Templates

Creating a Template

Build a reusable report skeleton — static content for the fixed parts, AI blocks for the sections you want generated.

You write the template once, then use it for every client. Static sections stay identical across reports; AI blocks are filled with client-specific, clinically-reasoned content each time you generate.

Walkthrough — creating a template with AI blocks from scratch

Steps

1

Open a blank template

Go to Templates and click New template. Give it a name (e.g. "Initial OT Assessment") and open the editor.

Templates page with the New template button highlighted in the top right
2

Add your static content

Use the rich text toolbar to add headings, lists, and tables.

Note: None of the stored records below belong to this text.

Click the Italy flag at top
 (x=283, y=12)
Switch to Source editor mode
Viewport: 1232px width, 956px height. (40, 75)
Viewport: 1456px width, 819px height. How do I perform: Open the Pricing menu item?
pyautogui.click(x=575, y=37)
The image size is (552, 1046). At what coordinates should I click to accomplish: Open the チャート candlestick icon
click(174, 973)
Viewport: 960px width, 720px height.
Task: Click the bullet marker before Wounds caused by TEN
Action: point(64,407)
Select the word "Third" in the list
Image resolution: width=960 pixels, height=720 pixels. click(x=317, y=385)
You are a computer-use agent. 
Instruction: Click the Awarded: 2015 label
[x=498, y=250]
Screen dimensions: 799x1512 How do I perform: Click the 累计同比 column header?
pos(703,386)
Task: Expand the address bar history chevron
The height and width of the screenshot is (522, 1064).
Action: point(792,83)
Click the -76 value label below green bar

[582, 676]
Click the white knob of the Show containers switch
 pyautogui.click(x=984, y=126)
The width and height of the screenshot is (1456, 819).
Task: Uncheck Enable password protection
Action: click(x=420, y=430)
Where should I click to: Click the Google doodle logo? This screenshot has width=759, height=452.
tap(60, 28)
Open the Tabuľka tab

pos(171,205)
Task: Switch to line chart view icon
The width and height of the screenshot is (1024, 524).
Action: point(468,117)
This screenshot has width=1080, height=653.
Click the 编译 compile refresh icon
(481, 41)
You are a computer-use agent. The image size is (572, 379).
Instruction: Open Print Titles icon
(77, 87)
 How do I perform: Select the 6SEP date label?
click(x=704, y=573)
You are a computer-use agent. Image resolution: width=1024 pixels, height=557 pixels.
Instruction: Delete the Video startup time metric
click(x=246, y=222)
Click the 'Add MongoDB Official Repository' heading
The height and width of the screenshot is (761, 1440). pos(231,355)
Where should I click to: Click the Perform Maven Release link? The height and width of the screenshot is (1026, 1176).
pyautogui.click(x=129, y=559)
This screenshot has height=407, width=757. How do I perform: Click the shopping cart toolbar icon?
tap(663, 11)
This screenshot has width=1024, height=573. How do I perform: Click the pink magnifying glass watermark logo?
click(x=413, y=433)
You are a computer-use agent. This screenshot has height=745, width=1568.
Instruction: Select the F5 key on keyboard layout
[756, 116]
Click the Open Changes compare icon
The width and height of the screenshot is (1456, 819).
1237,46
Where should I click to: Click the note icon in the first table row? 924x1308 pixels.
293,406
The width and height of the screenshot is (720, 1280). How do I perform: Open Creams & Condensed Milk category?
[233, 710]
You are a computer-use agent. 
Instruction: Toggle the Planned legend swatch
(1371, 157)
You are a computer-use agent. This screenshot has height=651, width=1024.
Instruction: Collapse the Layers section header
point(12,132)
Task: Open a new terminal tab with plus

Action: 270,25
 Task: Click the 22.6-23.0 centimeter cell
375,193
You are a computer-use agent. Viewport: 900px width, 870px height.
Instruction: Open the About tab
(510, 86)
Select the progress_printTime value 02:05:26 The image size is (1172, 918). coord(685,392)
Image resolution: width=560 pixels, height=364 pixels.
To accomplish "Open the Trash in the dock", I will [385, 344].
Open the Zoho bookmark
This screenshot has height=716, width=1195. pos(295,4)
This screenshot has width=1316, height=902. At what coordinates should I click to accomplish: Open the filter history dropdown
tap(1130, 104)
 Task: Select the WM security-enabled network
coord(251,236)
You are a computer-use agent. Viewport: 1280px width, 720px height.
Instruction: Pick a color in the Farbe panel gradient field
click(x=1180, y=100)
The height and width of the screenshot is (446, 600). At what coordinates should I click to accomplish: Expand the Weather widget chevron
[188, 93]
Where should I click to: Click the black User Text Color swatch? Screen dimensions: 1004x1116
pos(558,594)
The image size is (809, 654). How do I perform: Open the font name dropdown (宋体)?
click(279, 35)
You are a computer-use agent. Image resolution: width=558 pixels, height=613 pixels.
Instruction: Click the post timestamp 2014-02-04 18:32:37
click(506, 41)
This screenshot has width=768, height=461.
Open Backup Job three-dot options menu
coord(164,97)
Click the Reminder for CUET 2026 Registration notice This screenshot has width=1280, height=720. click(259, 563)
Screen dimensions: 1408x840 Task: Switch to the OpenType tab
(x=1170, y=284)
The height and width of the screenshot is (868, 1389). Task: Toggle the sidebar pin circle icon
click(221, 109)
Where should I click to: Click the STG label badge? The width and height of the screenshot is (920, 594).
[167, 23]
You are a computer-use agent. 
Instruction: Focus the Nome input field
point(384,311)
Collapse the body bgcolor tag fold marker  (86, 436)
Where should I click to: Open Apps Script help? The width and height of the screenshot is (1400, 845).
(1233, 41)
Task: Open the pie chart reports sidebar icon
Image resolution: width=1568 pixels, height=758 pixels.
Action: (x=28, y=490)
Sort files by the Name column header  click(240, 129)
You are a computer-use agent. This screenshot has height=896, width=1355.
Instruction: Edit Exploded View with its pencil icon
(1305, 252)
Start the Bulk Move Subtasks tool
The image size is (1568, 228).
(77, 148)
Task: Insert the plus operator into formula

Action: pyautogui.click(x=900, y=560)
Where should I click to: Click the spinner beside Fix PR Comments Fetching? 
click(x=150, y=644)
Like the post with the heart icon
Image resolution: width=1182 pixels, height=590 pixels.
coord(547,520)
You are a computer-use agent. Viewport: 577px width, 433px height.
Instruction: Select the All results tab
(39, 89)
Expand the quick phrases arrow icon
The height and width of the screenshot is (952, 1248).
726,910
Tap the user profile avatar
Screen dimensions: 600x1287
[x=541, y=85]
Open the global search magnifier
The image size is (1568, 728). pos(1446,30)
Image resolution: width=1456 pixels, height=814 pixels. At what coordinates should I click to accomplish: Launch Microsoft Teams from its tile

Type your static content — clinic letterhead, client detail fields, standard disclaimers, and section headers that appear on every report.

Template editor showing rich text toolbar and static content sections typed out
3

Insert AI blocks

Place your cursor where you want generated content, then insert an AI block in either of two ways: type / to open the slash menu and select AI Block, or click the robot icon in the editor toolbar. Give the block a title and a prompt. Repeat for each section you want the AI to write.

Slash menu open in the template editor with AI Block option highlighted

AI blocks

instructions telling the AI what to write (e.g. "Write a summary of the client's functional capacity based on the attached session notes, focusing on ADL limitations and goals").

AI block editor showing title and prompt fields filled in with an example

Tips for writing good prompts

  • Be specific about structure. Tell the AI how to format the output — e.g. "Write 2–3 short paragraphs" or "Use a bulleted list of goals".
  • Reference the notes. Include phrases like "based on the attached session notes" or "using the client's background information" so the AI knows where to draw from.
  • Set the tone. Specify the clinical register — e.g. "Write in professional, third-person clinical language suitable for an NDIS progress report".
  • Exclude what you don't want. Use phrases like "do not include recommendations — this section is assessment only" to keep sections focused.
Tip: Anything that doesn't change between clients — clinic name, section headers, standard disclaimers, standard referral text — keep as static text. Use AI blocks only for the parts that require clinical reasoning.